VCR TapesWith a demo tape tucked under one arm, I walked across the campus of the city college where the PBS station was located. The Food Network hadn’t returned my calls so I figured our local PBS station would be my best shot. I’d heard about shows earning all kinds of money from grants and underwriters and figured I could be part of that gravy train.

The station manager’s secretary greeted me with all the warmth of someone who’d learned to tolerate every wanna-be public television producer in the region. “He’s in a meeting.” she said. “You are welcome to wait for him.” She pointed to a row of plastic molded chairs.

I opted to wait outside and found a seat in the fresh air. After poking my head back inside a few dozen times, the receptionist finally nodded toward the office door. “Go ahead.”

Behind the desk sat a distinguised looking man engulfed in a green-bar computer report. “Mr. Lewis?” I asked, knocking on the door jamb. “We spoke briefly yesterday?”

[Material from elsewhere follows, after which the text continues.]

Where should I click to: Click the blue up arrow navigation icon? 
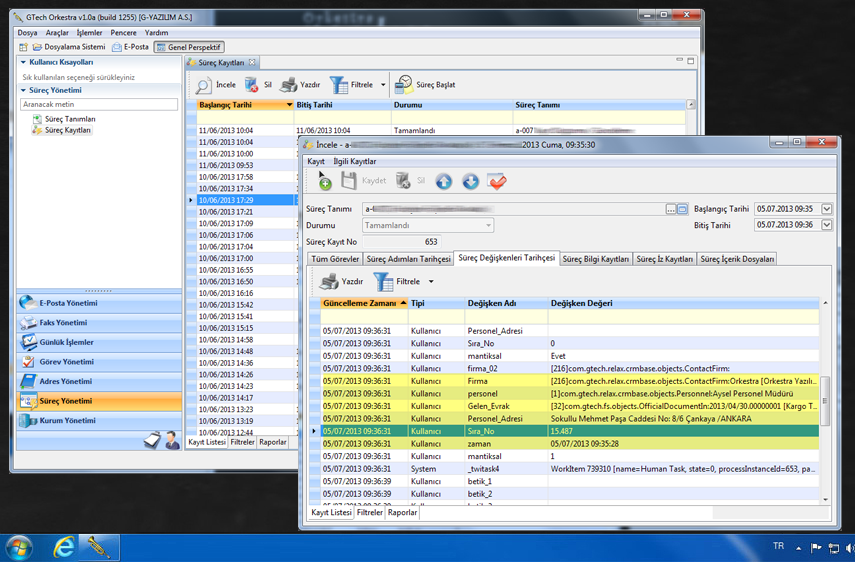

He looked at me as if I were the Fed Ex guy.

“I’m Jeff Baker. I produce and host Man in the Kitchen

The perplexed look remained frozen on his face. I wanted to offer my hand to greet him, but my arms were full. “I prepared salsa in this demo tape, so I thought I’d bring you the real thing…and these tortilla chips.” I spotted a small table near his desk. “May I set these here?” He reluctantly nodded. The bag of tortillas crinkled loudly in the silence of the room.

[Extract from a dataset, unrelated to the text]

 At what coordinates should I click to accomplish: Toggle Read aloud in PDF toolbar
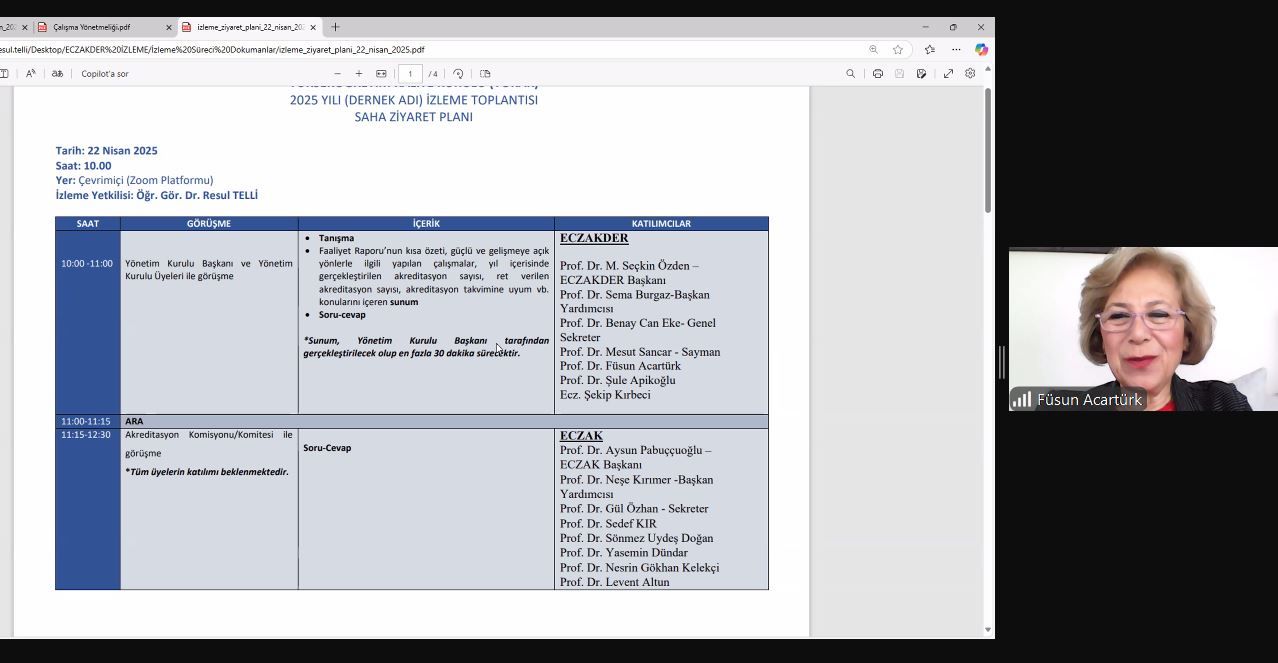pyautogui.click(x=31, y=74)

He stood up and shook my hand. “Wil Lewis.” he said with a strained grin. I handed him the tape which he studied from the hands of his outstretched arms. “Man in the Kitchen?”

“Yes – a cooking show for guys – simple recipes – I get them out of the garage and into the kitchen. . .”

“Got it.” he interjected. “You know, most viewers of cooking shows are women.”

“Yes. We get a lot of e-mails from women. They claim our show has encouraged their husbands and boyfriends to cook.”

“Hmmmm.” His tone was not encouraging. He seemed more interested in getting back to his report than discussing my show.

The entire ordeal suddenly became too awkward for me. “I’ll let you get back to your day. Nice meeting you Mr. Lewis.” I waved and walked back toward the door.

“I’ll give your tape to my program director.” He said, sitting back down. “He’ll contact you if he’s interested.”

I couldn’t get away from that building quick enough. As I walked back through the campus I could practically hear my tape being dropped onto a giant pile of other lost dreams. I put on my sunglasses to hide the tears forming in my eyes.